## PAGE:
Statesmanship and the Power of Being Brief
On November 19, 1863, Abraham Lincoln gave his Gettysburg Address. It took two minutes. Most of us know some of it – perhaps from memorizing it in school. Brevity can be powerful. When it captures the essence of the nation’s mood, challenges and hopes, the words last. In that skill, Lincoln was a master.
Do you recall these four sentences?
“The Depression is now having its full impact: too many Americans are out of work, banks are failing, and the national mood is grim. It’s understandable that so many Americans are concerned about their futures, that they don’t know what lies ahead. But that is holding us back from being able to confront our many problems. It’s not good to live this way, nor is it necessary.”
If you don’t it’s because no one said them. Instead newly elected President Franklin Delano Roosevelt, on March 4, 1933, said: “the only thing we have to fear is fear itself” Generations later those ten words define him as a statesman and the determination he summoned to get us through the Great Depression.
“Our long national nightmare is over.”
“Ask not what your country can do for you, but what you can do for your country?”
Gerald Ford and John F. Kennedy, in their first presidential speeches, knew the power of short sentences as a statesmanship tool. Ford sought to help the nation move on from Nixon and Watergate and Kennedy sparked a new generation’s dedication to public service.
Yet, leaders (and their speechwriters) know being brief is difficult. The Roman statesman Cicero understood, telling a correspondent:
“If I had more time, I would have written a shorter letter. You know that I write slowly. This is chiefly because I am never satisfied until I have said as much as possible in a few words, and writing briefly takes far more time than writing at length.”
To experience this, take something you wrote. What can you leave out yet retain your core message? What sentences can you shorten? How many one syllable words can you substitute for multi-syllable ones? This will take time. Lincoln’s Second Inaugural Address was just 703 words (the second shortest in history); 505 were one syllable. Kennedy’s memorable line had 16 words, 14 of which were one syllable.
In an information-flooded society, where so many messages compete for attention, brevity has an advantage. various studies show that between 60-80 percent of us read only the headline of a news story or Facebook post. The average length of a news “sound bite” went from 43 seconds in the 1960s to about 8 seconds today.

## WHAT TO DO:
A. In the essay on brevity, how many words long was Lincoln's Second Inaugural Address?
B. Translate this sentence from the essay on brevity into Spanish: "Yet, leaders (and their speechwriters) know being brief is difficult."
C. Please repeat the part of the essay on brevity starting at "To experience this, take" and ending at "which were one syllable.".

## SUPPLIED MATERIAL:

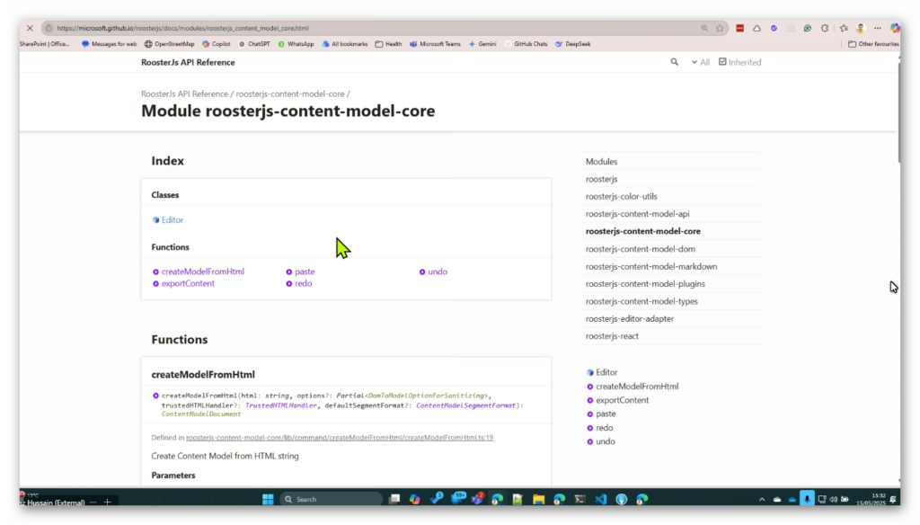This screenshot has width=920, height=525.
Task: Click the page vertical scrollbar
Action: 898,270
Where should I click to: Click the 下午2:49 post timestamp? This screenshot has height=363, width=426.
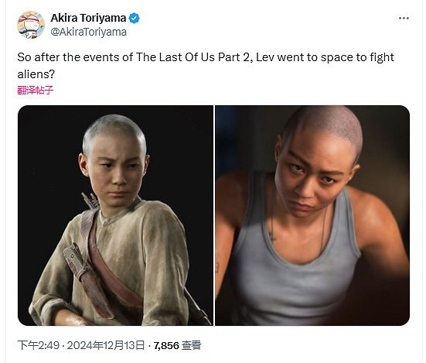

## TASK-BY-TASK OUTPUTS:
A. 703 words

B. Sin embargo, los líderes (y sus redactores de discursos) saben que ser breve es difícil.

C.
To experience this, take something you wrote. What can you leave out yet retain your core message? What sentences can you shorten? How many one syllable words can you substitute for multi-syllable ones? This will take time. Lincoln’s Second Inaugural Address was just 703 words (the second shortest in history); 505 were one syllable. Kennedy’s memorable line had 16 words, 14 of which were one syllable.